Stuart A Sutton
Introduction to innovative and specialized topics in information systems, architectures, and retrieval. Prerequisite: LIS 540.
Exploration of emerging theory and practice in digital library architectures for the Semantic Web. Topics include primary content repositories, metadata development (element sets and controlled vocabularies), metadata registry roles and services, organizational mechanisms, Web Service and advanced digital library search engines.
This special topics course will examine cutting-edge notions behind advanced digital libraries. The instructor will assume that students in the class are willing and open to being exposed to basic technical issues of digital library infrastructure. The primay goal of the class is for students to learn about what will make the Web-based digital libraries of the future "tick." The following are among the topics to be explored:
--Primary Content Repositories. What are the emerging technologies that will make it possible to manage the primary resources (mixed- and multi-media) of the digital library and the institutional repository? We will do a tentative exploration of both dSpace and Fedora as examples of these repository technologies.
--Metadata for Digital Libraries. What's the cutting-edge state of metadata and metadata registries for digital libraries on the Semantic Web? How do you develop an abstract model to guide metadata development? How do you "Webize" controlled vocabularies for use on the Semantic Web? How do you "indentify" both metadata schemas (and their associated properties) and controlled vocabularies (and their member terms)? How do you "declare" metadata schemas (and their associated properties) and controlled vocabularies (and their member terms) by means of a schema language? And, how do you "publish" your declared schemas and controlled vocabularies for use by humans and machines on the Semantic Web?
--Organization and Retrieval Systems.
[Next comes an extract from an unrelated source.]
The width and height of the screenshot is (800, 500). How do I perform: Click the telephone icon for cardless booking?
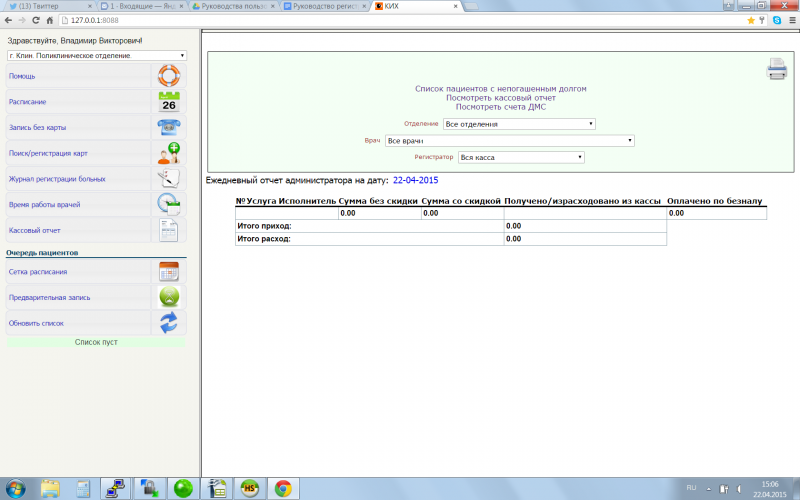pos(168,127)
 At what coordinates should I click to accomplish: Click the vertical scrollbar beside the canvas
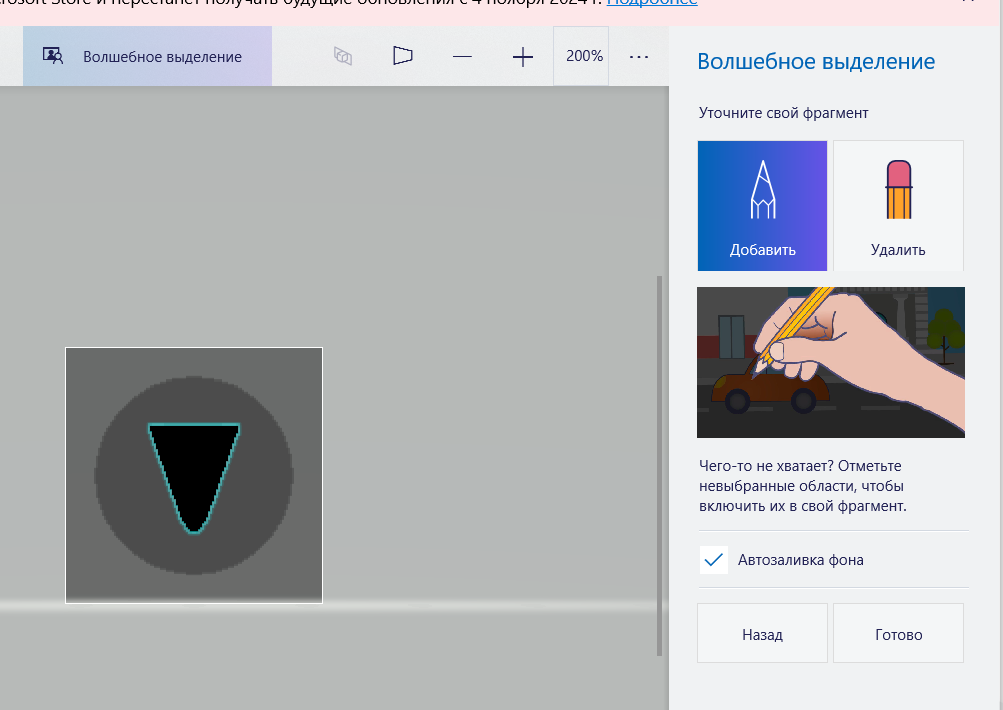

What are the implications of the Semantic Web on organization of information? How do advanced retrieval engines operate on metadata structured for the Semantic Web using Resource Description Framework (RDF), OWL Web Ontology Language and other graph-based systems such as topic maps.
Student learning goals
General method of instruction
Students will learn through a combination of readings, lectures, demonstrations and exercises.
The instructor will assume that students in the class are willing and open to being exposed to basic technical issues of digital library infrastructure. While knowledge at any level of an SGML-based markup language (e.g., HTML and XML) will be useful, a basic comprehension of HTML tagging is sufficient. Students with advanced knowledge of XML, XML schema and Resource Description Framework (RDF) schema will be given appropriate work to advance their understandings.
Class assignments and grading
Assignments will be in the form of a series of exercises. There will be no papers or final projects.
Completion and quality of all assigned exercises. Class participation.